[Saved data entries]
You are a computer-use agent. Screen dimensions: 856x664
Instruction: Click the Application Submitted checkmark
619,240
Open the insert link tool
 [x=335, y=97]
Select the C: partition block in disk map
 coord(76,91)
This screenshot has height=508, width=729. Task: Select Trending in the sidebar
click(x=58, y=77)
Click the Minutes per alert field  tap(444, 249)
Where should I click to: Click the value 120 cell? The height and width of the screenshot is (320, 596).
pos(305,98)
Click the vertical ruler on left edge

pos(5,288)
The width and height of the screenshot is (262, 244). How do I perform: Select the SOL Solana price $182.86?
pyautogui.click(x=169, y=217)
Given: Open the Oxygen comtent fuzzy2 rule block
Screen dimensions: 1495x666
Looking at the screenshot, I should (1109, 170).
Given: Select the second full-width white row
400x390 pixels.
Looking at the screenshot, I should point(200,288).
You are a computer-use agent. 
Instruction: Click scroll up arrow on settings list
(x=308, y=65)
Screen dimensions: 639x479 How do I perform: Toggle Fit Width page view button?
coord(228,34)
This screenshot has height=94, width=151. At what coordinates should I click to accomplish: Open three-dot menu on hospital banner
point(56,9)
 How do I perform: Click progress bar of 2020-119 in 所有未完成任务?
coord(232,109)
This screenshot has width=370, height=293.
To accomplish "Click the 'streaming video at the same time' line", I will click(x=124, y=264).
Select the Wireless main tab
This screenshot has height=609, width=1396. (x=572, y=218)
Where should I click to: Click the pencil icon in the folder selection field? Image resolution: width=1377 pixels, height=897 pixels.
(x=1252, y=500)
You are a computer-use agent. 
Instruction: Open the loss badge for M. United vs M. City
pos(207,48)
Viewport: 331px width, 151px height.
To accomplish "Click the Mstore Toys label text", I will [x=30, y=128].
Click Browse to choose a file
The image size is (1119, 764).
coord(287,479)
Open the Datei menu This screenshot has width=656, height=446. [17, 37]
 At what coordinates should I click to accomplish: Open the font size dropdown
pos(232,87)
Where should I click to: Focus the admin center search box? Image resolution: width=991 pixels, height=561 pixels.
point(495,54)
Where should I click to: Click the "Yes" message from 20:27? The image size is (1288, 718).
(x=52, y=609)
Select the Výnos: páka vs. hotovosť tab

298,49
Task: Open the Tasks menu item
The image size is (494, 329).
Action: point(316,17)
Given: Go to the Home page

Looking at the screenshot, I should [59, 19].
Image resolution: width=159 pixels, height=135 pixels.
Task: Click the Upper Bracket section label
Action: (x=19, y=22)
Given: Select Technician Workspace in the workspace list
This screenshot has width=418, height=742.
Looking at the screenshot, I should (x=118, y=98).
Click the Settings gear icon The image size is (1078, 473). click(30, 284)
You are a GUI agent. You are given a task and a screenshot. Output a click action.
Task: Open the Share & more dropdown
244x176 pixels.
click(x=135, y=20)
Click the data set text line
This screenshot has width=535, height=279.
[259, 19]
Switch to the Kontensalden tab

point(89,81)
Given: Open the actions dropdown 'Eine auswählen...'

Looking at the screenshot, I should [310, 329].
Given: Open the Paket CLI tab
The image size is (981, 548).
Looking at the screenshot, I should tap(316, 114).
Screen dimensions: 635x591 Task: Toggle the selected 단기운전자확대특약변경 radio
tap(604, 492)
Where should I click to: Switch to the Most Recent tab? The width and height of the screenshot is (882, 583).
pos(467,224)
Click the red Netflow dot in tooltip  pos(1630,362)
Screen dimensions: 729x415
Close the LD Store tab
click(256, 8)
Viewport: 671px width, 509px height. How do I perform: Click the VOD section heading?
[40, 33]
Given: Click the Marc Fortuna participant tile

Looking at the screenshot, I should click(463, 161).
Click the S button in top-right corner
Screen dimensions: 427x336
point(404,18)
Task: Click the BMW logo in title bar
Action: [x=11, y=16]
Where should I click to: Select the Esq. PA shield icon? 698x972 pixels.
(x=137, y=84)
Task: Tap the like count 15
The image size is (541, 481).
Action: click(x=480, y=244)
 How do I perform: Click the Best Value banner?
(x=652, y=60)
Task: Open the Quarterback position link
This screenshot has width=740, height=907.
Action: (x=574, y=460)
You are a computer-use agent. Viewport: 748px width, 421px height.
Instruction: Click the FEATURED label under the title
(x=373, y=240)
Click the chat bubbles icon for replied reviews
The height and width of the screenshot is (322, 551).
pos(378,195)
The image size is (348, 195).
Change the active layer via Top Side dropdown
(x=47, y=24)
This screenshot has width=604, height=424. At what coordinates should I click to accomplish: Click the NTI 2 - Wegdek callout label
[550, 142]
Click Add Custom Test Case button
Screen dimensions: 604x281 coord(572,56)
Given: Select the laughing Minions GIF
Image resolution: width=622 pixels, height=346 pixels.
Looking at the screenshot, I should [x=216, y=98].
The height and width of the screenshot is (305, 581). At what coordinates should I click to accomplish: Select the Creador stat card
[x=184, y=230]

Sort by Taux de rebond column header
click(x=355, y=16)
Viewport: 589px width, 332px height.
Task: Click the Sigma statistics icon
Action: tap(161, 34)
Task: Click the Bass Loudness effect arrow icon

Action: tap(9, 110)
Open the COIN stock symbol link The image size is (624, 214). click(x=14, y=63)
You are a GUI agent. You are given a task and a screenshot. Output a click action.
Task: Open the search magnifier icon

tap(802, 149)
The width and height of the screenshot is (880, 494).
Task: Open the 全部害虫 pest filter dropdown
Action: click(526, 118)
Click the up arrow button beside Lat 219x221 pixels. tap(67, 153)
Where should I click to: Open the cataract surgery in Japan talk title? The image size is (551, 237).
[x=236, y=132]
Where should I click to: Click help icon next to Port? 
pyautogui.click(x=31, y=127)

• **What you are asked to do**
With no line omitted, copy all the data exactly.

• **Answer to this task**
You are a computer-use agent. Screen dimensions: 856x664
Instruction: Click the Application Submitted checkmark
619,240
Open the insert link tool
 [x=335, y=97]
Select the C: partition block in disk map
 coord(76,91)
This screenshot has height=508, width=729. Task: Select Trending in the sidebar
click(x=58, y=77)
Click the Minutes per alert field  tap(444, 249)
Where should I click to: Click the value 120 cell? The height and width of the screenshot is (320, 596).
pos(305,98)
Click the vertical ruler on left edge

pos(5,288)
The width and height of the screenshot is (262, 244). How do I perform: Select the SOL Solana price $182.86?
pyautogui.click(x=169, y=217)
Given: Open the Oxygen comtent fuzzy2 rule block
Screen dimensions: 1495x666
Looking at the screenshot, I should (1109, 170).
Given: Select the second full-width white row
400x390 pixels.
Looking at the screenshot, I should point(200,288).
You are a computer-use agent. 
Instruction: Click scroll up arrow on settings list
(x=308, y=65)
Screen dimensions: 639x479 How do I perform: Toggle Fit Width page view button?
coord(228,34)
This screenshot has height=94, width=151. At what coordinates should I click to accomplish: Open three-dot menu on hospital banner
point(56,9)
 How do I perform: Click progress bar of 2020-119 in 所有未完成任务?
coord(232,109)
This screenshot has width=370, height=293.
To accomplish "Click the 'streaming video at the same time' line", I will click(x=124, y=264).
Select the Wireless main tab
This screenshot has height=609, width=1396. (x=572, y=218)
Where should I click to: Click the pencil icon in the folder selection field? Image resolution: width=1377 pixels, height=897 pixels.
(x=1252, y=500)
You are a computer-use agent. 
Instruction: Open the loss badge for M. United vs M. City
pos(207,48)
Viewport: 331px width, 151px height.
To accomplish "Click the Mstore Toys label text", I will [x=30, y=128].
Click Browse to choose a file
The image size is (1119, 764).
coord(287,479)
Open the Datei menu This screenshot has width=656, height=446. [17, 37]
 At what coordinates should I click to accomplish: Open the font size dropdown
pos(232,87)
Where should I click to: Focus the admin center search box? Image resolution: width=991 pixels, height=561 pixels.
point(495,54)
Where should I click to: Click the "Yes" message from 20:27? The image size is (1288, 718).
(x=52, y=609)
Select the Výnos: páka vs. hotovosť tab

298,49
Task: Open the Tasks menu item
The image size is (494, 329).
Action: point(316,17)
Given: Go to the Home page

Looking at the screenshot, I should [59, 19].
Image resolution: width=159 pixels, height=135 pixels.
Task: Click the Upper Bracket section label
Action: (x=19, y=22)
Given: Select Technician Workspace in the workspace list
This screenshot has width=418, height=742.
Looking at the screenshot, I should (x=118, y=98).
Click the Settings gear icon The image size is (1078, 473). click(30, 284)
You are a GUI agent. You are given a task and a screenshot. Output a click action.
Task: Open the Share & more dropdown
244x176 pixels.
click(x=135, y=20)
Click the data set text line
This screenshot has width=535, height=279.
[259, 19]
Switch to the Kontensalden tab

point(89,81)
Given: Open the actions dropdown 'Eine auswählen...'

Looking at the screenshot, I should [310, 329].
Given: Open the Paket CLI tab
The image size is (981, 548).
Looking at the screenshot, I should tap(316, 114).
Screen dimensions: 635x591 Task: Toggle the selected 단기운전자확대특약변경 radio
tap(604, 492)
Where should I click to: Switch to the Most Recent tab? The width and height of the screenshot is (882, 583).
pos(467,224)
Click the red Netflow dot in tooltip  pos(1630,362)
Screen dimensions: 729x415
Close the LD Store tab
click(256, 8)
Viewport: 671px width, 509px height. How do I perform: Click the VOD section heading?
[40, 33]
Given: Click the Marc Fortuna participant tile

Looking at the screenshot, I should click(463, 161).
Click the S button in top-right corner
Screen dimensions: 427x336
point(404,18)
Task: Click the BMW logo in title bar
Action: [x=11, y=16]
Where should I click to: Select the Esq. PA shield icon? 698x972 pixels.
(x=137, y=84)
Task: Tap the like count 15
The image size is (541, 481).
Action: click(x=480, y=244)
 How do I perform: Click the Best Value banner?
(x=652, y=60)
Task: Open the Quarterback position link
This screenshot has width=740, height=907.
Action: (x=574, y=460)
You are a computer-use agent. Viewport: 748px width, 421px height.
Instruction: Click the FEATURED label under the title
(x=373, y=240)
Click the chat bubbles icon for replied reviews
The height and width of the screenshot is (322, 551).
pos(378,195)
The image size is (348, 195).
Change the active layer via Top Side dropdown
(x=47, y=24)
This screenshot has width=604, height=424. At what coordinates should I click to accomplish: Click the NTI 2 - Wegdek callout label
[550, 142]
Click Add Custom Test Case button
Screen dimensions: 604x281 coord(572,56)
Given: Select the laughing Minions GIF
Image resolution: width=622 pixels, height=346 pixels.
Looking at the screenshot, I should [x=216, y=98].
The height and width of the screenshot is (305, 581). At what coordinates should I click to accomplish: Select the Creador stat card
[x=184, y=230]

Sort by Taux de rebond column header
click(x=355, y=16)
Viewport: 589px width, 332px height.
Task: Click the Sigma statistics icon
Action: tap(161, 34)
Task: Click the Bass Loudness effect arrow icon

Action: tap(9, 110)
Open the COIN stock symbol link The image size is (624, 214). click(x=14, y=63)
You are a GUI agent. You are given a task and a screenshot. Output a click action.
Task: Open the search magnifier icon

tap(802, 149)
The width and height of the screenshot is (880, 494).
Task: Open the 全部害虫 pest filter dropdown
Action: click(526, 118)
Click the up arrow button beside Lat 219x221 pixels. tap(67, 153)
Where should I click to: Open the cataract surgery in Japan talk title? The image size is (551, 237).
[x=236, y=132]
Where should I click to: Click help icon next to Port? 
pyautogui.click(x=31, y=127)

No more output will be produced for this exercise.